PROBLEM TO SOLVE
Retype the lines from the one containing "Сщмч. Николай Покровский (164, 1419)" through the last line of the entries below, exactly and in full, omitting every image.

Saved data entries

•••

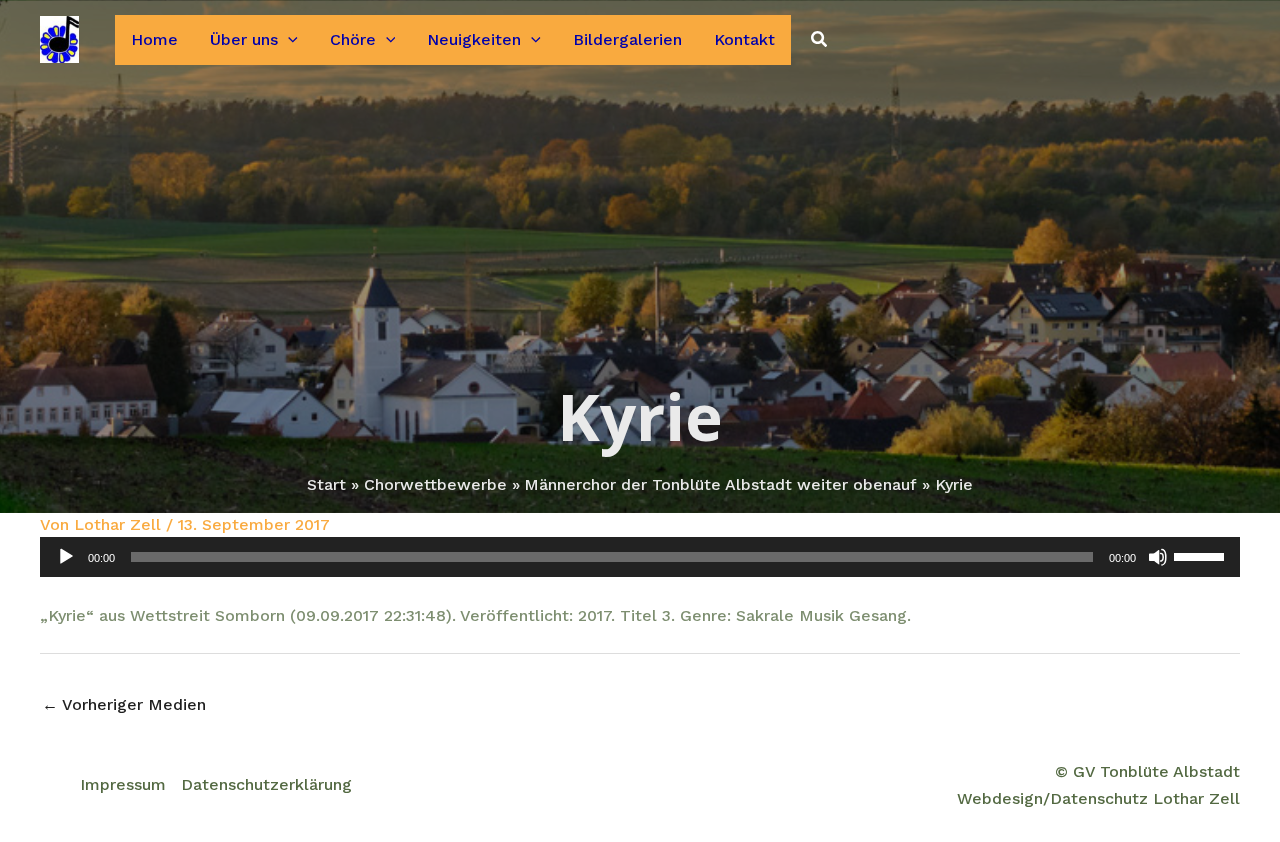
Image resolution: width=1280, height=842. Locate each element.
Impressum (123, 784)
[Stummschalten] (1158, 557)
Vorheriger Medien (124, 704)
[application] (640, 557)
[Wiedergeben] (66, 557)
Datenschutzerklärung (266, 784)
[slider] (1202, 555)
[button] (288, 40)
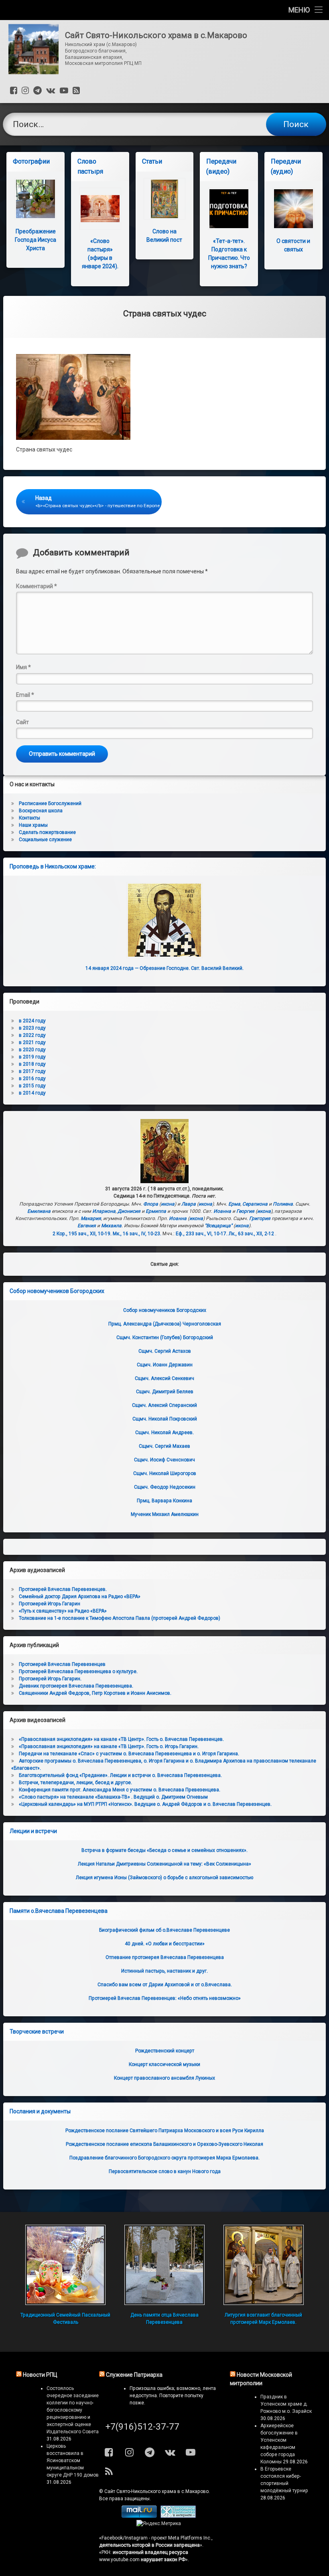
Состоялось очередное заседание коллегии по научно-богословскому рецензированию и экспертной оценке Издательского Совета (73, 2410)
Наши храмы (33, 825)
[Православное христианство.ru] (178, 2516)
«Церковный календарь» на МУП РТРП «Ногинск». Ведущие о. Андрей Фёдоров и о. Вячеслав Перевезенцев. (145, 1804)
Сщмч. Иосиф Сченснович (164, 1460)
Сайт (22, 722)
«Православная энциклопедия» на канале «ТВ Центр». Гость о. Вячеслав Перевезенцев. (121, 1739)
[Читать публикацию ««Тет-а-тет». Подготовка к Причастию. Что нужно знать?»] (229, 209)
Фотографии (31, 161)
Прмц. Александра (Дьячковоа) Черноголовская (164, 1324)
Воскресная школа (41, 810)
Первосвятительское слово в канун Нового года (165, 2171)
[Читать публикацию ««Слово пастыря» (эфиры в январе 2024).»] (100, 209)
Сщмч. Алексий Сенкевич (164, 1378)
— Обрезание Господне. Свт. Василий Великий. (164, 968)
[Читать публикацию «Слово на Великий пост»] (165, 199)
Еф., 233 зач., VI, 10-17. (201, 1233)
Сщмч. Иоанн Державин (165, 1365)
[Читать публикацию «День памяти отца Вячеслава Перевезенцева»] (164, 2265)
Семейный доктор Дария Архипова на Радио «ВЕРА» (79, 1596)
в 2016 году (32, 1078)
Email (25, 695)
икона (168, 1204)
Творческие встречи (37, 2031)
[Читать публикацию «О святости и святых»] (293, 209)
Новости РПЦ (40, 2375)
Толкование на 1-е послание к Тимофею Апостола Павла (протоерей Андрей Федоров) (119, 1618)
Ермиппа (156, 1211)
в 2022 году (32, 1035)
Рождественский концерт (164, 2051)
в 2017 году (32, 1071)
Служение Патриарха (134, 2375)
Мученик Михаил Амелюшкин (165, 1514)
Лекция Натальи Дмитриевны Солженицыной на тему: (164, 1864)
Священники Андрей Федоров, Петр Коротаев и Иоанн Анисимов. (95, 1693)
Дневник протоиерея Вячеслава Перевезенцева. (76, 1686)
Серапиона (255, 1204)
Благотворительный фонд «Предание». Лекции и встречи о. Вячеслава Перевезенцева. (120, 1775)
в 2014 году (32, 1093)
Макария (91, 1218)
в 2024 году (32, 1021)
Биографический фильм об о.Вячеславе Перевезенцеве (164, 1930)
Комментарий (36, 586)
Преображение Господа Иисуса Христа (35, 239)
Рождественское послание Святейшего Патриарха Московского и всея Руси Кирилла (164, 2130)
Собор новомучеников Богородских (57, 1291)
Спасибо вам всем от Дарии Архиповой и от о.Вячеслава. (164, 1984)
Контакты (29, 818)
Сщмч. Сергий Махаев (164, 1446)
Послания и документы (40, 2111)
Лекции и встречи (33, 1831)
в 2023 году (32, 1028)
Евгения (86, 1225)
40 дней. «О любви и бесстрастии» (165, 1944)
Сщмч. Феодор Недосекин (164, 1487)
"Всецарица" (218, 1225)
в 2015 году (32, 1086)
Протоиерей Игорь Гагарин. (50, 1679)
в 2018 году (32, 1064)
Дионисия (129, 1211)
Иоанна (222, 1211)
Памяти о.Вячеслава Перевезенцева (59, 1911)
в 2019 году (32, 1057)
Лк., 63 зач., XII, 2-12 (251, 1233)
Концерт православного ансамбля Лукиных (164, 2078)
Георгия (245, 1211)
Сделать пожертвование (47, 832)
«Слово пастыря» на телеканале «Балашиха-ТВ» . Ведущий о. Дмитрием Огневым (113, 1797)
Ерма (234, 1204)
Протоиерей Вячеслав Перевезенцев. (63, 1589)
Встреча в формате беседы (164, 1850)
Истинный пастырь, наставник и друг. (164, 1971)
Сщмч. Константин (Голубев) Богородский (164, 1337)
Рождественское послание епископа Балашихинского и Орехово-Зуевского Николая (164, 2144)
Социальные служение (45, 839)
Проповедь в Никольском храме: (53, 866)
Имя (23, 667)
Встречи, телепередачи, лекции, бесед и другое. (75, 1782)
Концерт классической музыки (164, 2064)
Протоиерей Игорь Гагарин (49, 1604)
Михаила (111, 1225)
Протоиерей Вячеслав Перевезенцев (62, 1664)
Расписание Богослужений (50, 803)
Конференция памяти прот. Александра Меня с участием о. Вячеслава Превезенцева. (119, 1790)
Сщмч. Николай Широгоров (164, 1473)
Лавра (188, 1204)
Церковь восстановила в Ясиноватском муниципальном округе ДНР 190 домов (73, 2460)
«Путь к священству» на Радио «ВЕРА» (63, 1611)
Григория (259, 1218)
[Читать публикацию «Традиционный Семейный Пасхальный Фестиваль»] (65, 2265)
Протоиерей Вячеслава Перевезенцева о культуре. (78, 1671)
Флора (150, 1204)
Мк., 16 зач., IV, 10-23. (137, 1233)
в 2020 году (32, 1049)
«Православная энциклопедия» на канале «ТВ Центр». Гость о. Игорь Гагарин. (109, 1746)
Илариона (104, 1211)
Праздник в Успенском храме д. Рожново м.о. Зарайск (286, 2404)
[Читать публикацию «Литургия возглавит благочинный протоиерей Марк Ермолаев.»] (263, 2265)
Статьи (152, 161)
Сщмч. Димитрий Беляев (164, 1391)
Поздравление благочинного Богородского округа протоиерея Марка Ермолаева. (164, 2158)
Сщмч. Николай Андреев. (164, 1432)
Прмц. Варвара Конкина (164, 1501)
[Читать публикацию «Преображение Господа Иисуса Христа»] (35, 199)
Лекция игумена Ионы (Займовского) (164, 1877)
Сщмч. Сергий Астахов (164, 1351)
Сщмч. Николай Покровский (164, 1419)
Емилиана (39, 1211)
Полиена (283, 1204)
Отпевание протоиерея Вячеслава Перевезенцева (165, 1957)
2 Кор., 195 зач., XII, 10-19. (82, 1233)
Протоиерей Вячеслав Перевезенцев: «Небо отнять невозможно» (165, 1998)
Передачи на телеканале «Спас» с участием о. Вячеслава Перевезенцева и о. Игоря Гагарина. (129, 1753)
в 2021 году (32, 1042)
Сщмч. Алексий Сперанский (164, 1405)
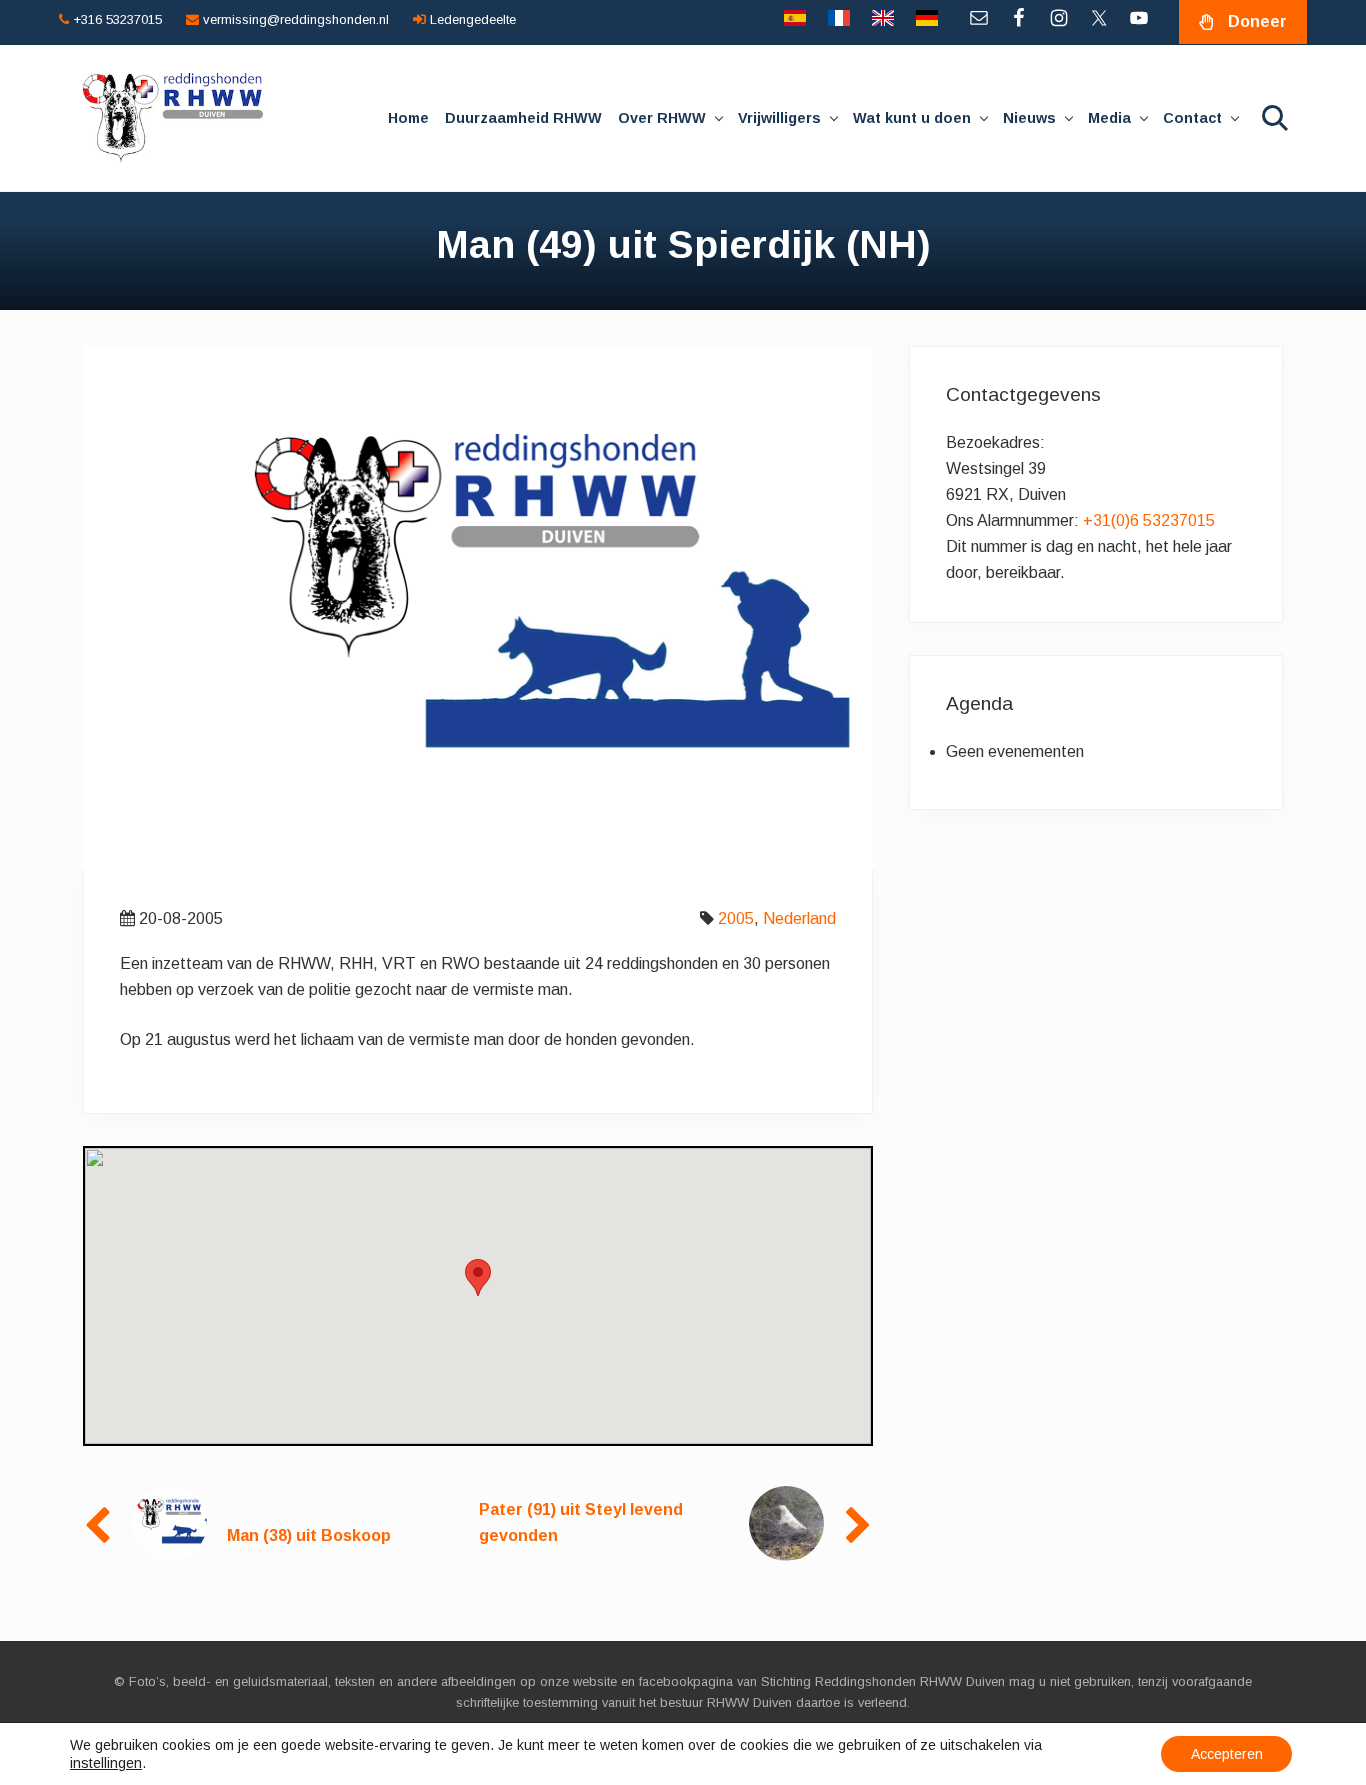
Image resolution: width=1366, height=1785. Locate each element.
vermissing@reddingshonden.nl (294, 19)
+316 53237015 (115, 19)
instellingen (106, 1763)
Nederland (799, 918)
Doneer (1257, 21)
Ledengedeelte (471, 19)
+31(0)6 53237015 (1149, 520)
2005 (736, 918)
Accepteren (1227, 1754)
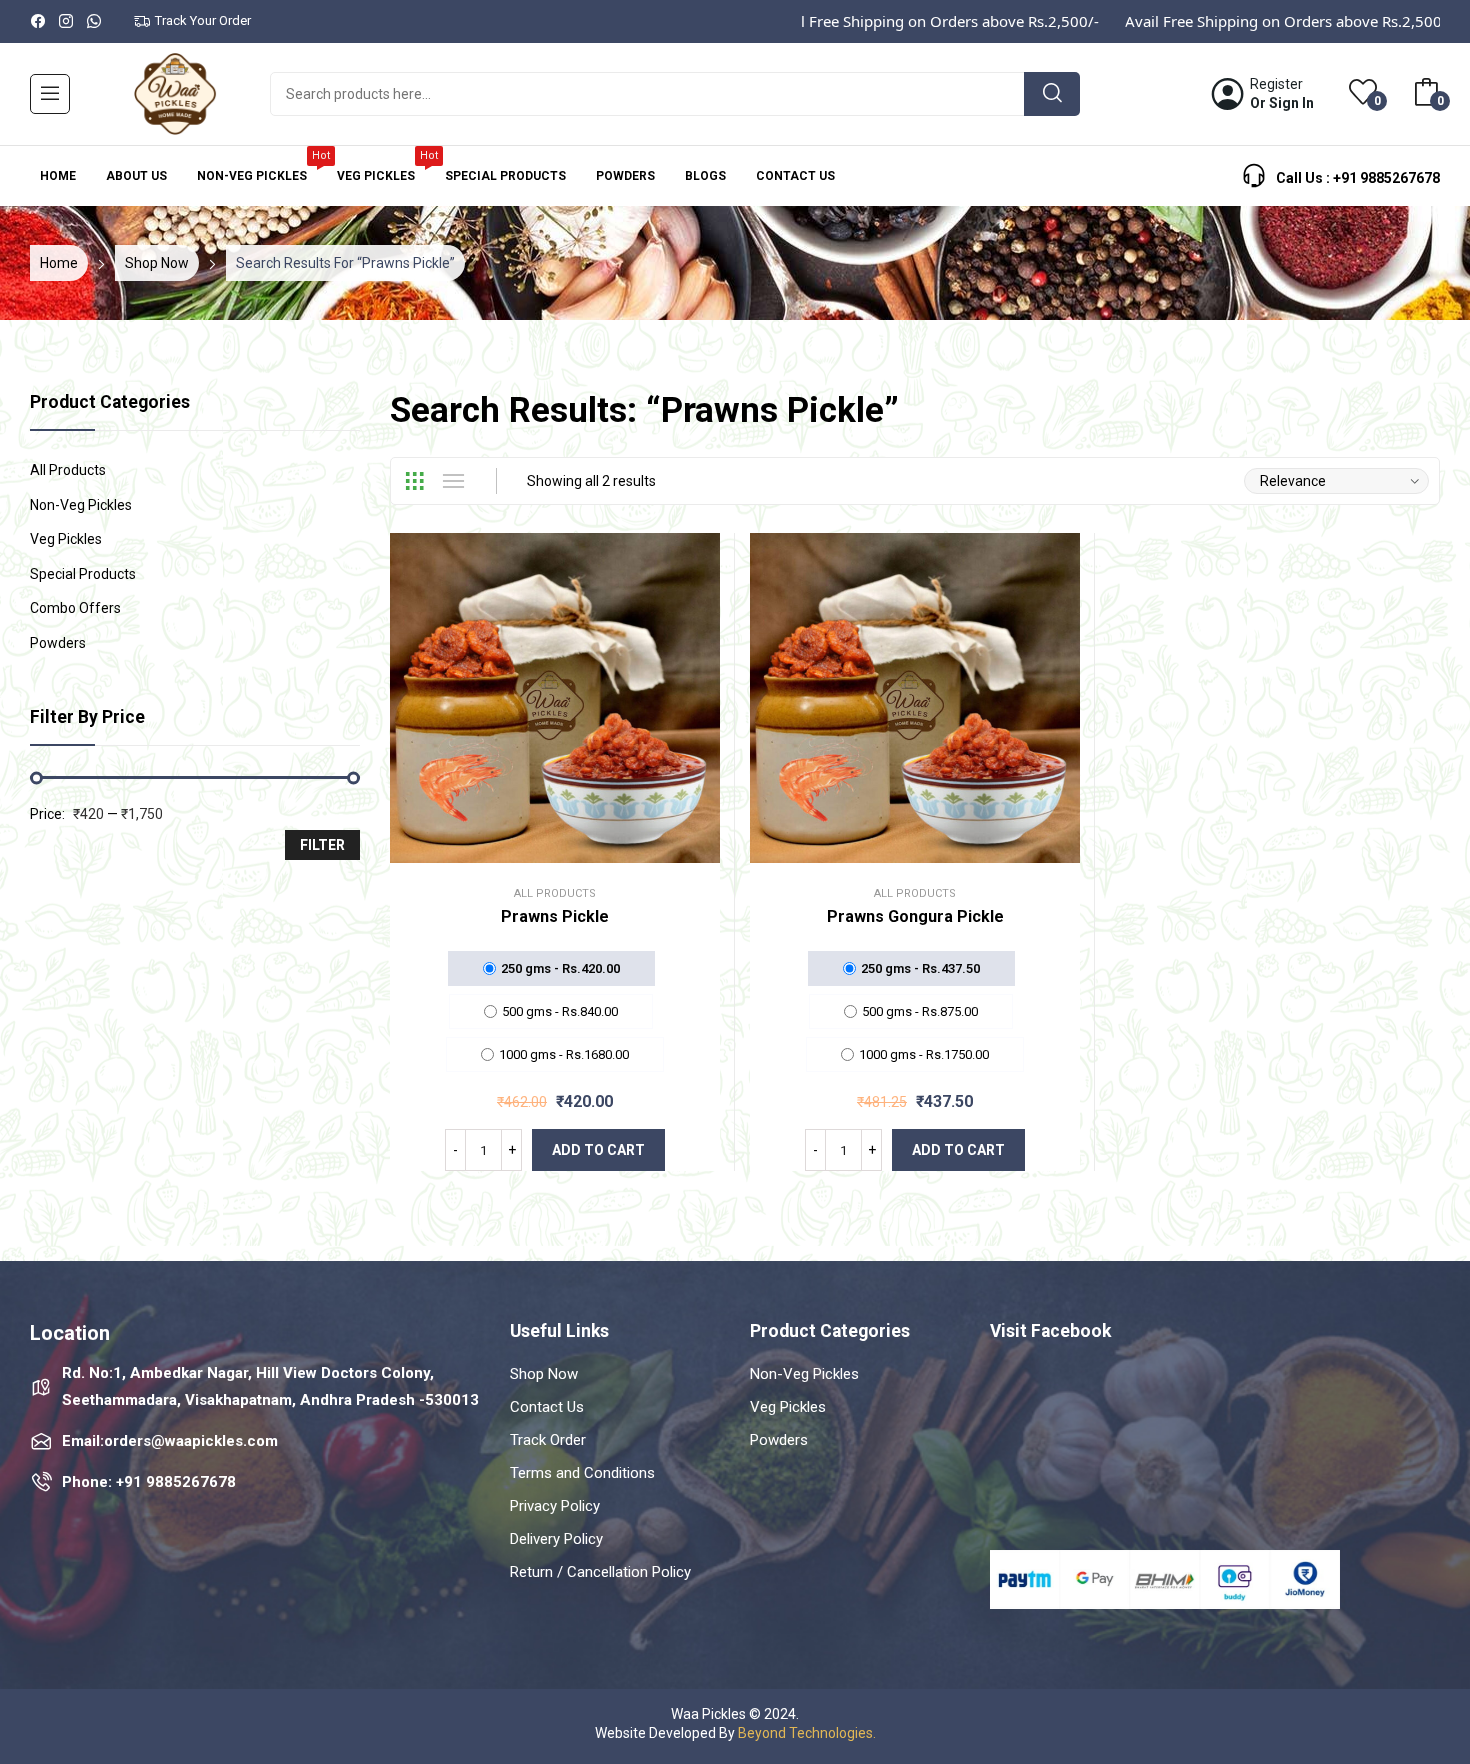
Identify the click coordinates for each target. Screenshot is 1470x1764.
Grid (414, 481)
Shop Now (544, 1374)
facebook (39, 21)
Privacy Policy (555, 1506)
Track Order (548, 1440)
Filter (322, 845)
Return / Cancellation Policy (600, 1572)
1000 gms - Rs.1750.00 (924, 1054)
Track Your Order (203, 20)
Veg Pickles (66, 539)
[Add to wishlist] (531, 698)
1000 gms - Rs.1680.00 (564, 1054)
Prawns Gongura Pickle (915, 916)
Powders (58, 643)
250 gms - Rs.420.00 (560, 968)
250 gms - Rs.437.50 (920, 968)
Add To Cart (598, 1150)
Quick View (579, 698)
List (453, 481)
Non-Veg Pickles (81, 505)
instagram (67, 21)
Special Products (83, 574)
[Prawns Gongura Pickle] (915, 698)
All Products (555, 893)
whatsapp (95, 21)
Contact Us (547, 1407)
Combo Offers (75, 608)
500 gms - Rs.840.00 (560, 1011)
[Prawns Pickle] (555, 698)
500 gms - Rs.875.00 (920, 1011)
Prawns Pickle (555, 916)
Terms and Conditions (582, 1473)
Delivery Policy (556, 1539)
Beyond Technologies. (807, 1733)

•••

SOLVED EXERCISE
Сщмч. Николай Покровский (164, 1419)
Емилиана (39, 1211)
Полиена (283, 1204)
Отпевание протоиерея Вячеслава Перевезенцева (165, 1957)
2 Кор., 195 зач., XII, 10-19. (82, 1233)
Протоиерей Вячеслав Перевезенцев: «Небо отнять невозможно» (165, 1998)
Передачи на телеканале «Спас» с участием о. Вячеслава Перевезенцева и о. Игоря Гагарина. (129, 1753)
в 2021 году (32, 1042)
Сщмч. Алексий Сперанский (164, 1405)
Image resolution: width=1366, height=1785. Locate each element.
vermissing@reddingshonden.nl (294, 19)
+316 53237015 (115, 19)
instellingen (106, 1763)
Nederland (799, 918)
Doneer (1257, 21)
Ledengedeelte (471, 19)
+31(0)6 53237015 (1149, 520)
2005 (736, 918)
Accepteren (1227, 1754)
Identify the click coordinates for each target. Screenshot is 1470x1764.
Grid (414, 481)
Shop Now (544, 1374)
facebook (39, 21)
Privacy Policy (555, 1506)
Track Order (548, 1440)
Filter (322, 845)
Return / Cancellation Policy (600, 1572)
1000 gms - Rs.1750.00 (924, 1054)
Track Your Order (203, 20)
Veg Pickles (66, 539)
[Add to wishlist] (531, 698)
1000 gms - Rs.1680.00 (564, 1054)
Prawns Gongura Pickle (915, 916)
Powders (58, 643)
250 gms - Rs.420.00 (560, 968)
250 gms - Rs.437.50 (920, 968)
Add To Cart (598, 1150)
Quick View (579, 698)
List (453, 481)
Non-Veg Pickles (81, 505)
instagram (67, 21)
Special Products (83, 574)
[Prawns Gongura Pickle] (915, 698)
All Products (555, 893)
whatsapp (95, 21)
Contact Us (547, 1407)
Combo Offers (75, 608)
500 gms - Rs.840.00 (560, 1011)
[Prawns Pickle] (555, 698)
500 gms - Rs.875.00 (920, 1011)
Prawns Pickle (555, 916)
Terms and Conditions (582, 1473)
Delivery Policy (556, 1539)
Beyond Technologies. (807, 1733)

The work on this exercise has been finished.